Au point le plus bas, la Jordanie vise haut

25-02-2009 
Jordan Travel Mart 2009
Véronique Leduc
 
 
Il y a de l’action ces jours-ci au point le plus bas de la planète. Pendant que les touristes couvrent leur corps de boue thérapeutique et se laissent flotter sur la Mer Morte, la centaine de tours opérateurs et de journalistes de l’Amérique du Sud et du Nord assiste aux conférences, rencontre de futurs partenaires et visite les différents kiosques de la deuxième édition du Jordan Travel Mart.

 

Après un souper de bienvenue organisé dimanche soir, le salon a pris hier matin son erre d’aller. Ainsi, au King Hussein Bin Talal Convention Center de la Mer Morte, les journalistes et les tours opérateurs ont pu assister lundi à diverses conférences et profiter de rencontres avec des représentants d’hôtels jordaniens, des tours opérateurs du pays et des organisations en lien avec le tourisme.

Pour sa deuxième année, on estime qu’au total, le nombre d’invités et de représentants assistant à l’événement de trois jours a augmenté de 25% par rapport à la première année. 

 

 

Pour Malia Asfour, directrice du Jordan Tourism Board pour l’Amérique du Nord et originaire de la Jordanie, cette augmentation marquée de la participation représente un réel succès. « Nous croyons que la Jordanie offre une variété d’expériences uniques qui peuvent être très attirantes pour les touristes des Amériques. Le Jordan Travel Mart vise à aider les tours opérateurs à comprendre comment la Jordanie et ses produits peuvent être profitables pour leurs clients », explique t-elle en soulignant qu’au total, près de 1000 rendez-vous entre des tours opérateurs des Amériques et des représentants du pays sont prévus pendant l’événement.
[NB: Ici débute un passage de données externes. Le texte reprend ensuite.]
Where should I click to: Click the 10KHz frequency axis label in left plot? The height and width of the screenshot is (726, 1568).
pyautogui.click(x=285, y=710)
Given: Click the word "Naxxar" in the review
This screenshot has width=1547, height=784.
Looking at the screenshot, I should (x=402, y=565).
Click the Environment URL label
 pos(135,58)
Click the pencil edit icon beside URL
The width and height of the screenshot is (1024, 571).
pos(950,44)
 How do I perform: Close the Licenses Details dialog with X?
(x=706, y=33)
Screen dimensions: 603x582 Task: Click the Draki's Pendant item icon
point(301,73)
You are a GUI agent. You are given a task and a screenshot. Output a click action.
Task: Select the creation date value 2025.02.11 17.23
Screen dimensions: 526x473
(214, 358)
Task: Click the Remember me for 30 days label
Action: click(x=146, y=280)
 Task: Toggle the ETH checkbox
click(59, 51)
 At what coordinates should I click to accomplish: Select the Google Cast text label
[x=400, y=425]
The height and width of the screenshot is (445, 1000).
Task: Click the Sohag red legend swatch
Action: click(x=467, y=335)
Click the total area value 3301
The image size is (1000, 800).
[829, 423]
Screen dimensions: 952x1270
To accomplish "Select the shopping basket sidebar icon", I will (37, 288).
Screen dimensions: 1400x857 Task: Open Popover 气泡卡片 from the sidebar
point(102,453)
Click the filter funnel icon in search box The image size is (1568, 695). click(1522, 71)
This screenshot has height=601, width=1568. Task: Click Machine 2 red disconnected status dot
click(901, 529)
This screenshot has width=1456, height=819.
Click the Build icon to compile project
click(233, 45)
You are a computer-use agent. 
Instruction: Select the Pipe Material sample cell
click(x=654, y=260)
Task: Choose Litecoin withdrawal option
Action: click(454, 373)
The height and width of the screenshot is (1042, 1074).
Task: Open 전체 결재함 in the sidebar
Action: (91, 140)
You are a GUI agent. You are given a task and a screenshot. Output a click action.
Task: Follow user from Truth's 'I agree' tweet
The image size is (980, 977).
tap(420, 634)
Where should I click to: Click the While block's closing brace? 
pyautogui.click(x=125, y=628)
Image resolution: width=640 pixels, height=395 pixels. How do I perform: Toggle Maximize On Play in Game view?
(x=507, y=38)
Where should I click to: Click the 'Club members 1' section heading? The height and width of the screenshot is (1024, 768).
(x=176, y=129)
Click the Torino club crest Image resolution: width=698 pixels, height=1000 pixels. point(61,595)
Bien que le salon porte sur le tourisme jordanien en général, une attention spéciale est portée cette année au tourisme d’aventure proposé aux visiteurs via le désert du Wadi Rum, les eaux propices à la plongée de Aqaba, les cascades du Wadi Mujib et les canyons de la réserve de Dana.

Des Québécois en Jordanie

 

 

Rencontré sur les lieux de l’événement, Emad Turaby, gérant du département des groupes et des produits pour le voyagiste québécois Tours Cure-Vac, affirme avoir remarqué depuis quelques années une nette augmentation de l’intérêt québécois pour la Jordanie. Si Tours Cure-Vac propose depuis près de 20 ans l’Égypte, la Syrie, l’Israel, le Liban et la Jordanie, les demandes pour la région sont nettement plus nombreuses depuis deux ou trois ans, mais l’augmentation est encore plus marquée pour la Jordanie. « Avant, pour 10 demandes pour l’Égypte, je recevais une seule demande pour la Jordanie. Depuis 2007, je dirais que le ratio est plutôt de 10 pour six », a-t-il expliqué à ExpressVoyage. Selon lui, cette hausse s’explique par le vol direct Montréal-Amman lancé par Royal Jordanian Airlines en 2007, par un effort évident de marketing en Amérique du Nord, par une augmentation du nombre d’hôtels au pays et par une amélioration de l’infrastructure jordanienne.

 

 

Si les gens vont en Jordanie surtout pour les nombreux sites archéologiques d’intérêt (Pétra, Jerash, Ajlun, Madaba, Béthanie, Mont Nébo, Kérak, etc), Emad Turaby remarque une demande de plus en plus grande pour ses tours religieux, pour les séjours médicaux et thérapeutiques et pour les voyages d’aventure. Très populaire chez Tours Cure-Vac, le séjour Égypte-Jordanie est aussi en grande demande.

Quand on lui demande s’il remarque une crainte chez les voyageurs qui souhaitent se rendre dans cette région du monde, Emad Turaby affirme qu’il croit que les touristes font la différence entre la situation des différents pays du Moyen-Orient et qu’ils sont souvent désireux de découvrir de nouvelles choses. « Normalement, les gens n’ont pas peur. La preuve? J’ai déjà pour 2009 12 demandes de groupe pour la Jordanie! C’est de toute façon ce qu’il faut démontrer aux gens :  ce pays est sécuritaire! » affirme t-il avant de courir à son premier rendez-vous de la journée.

Notre journaliste a été invitée par le Jordan Travel Mart.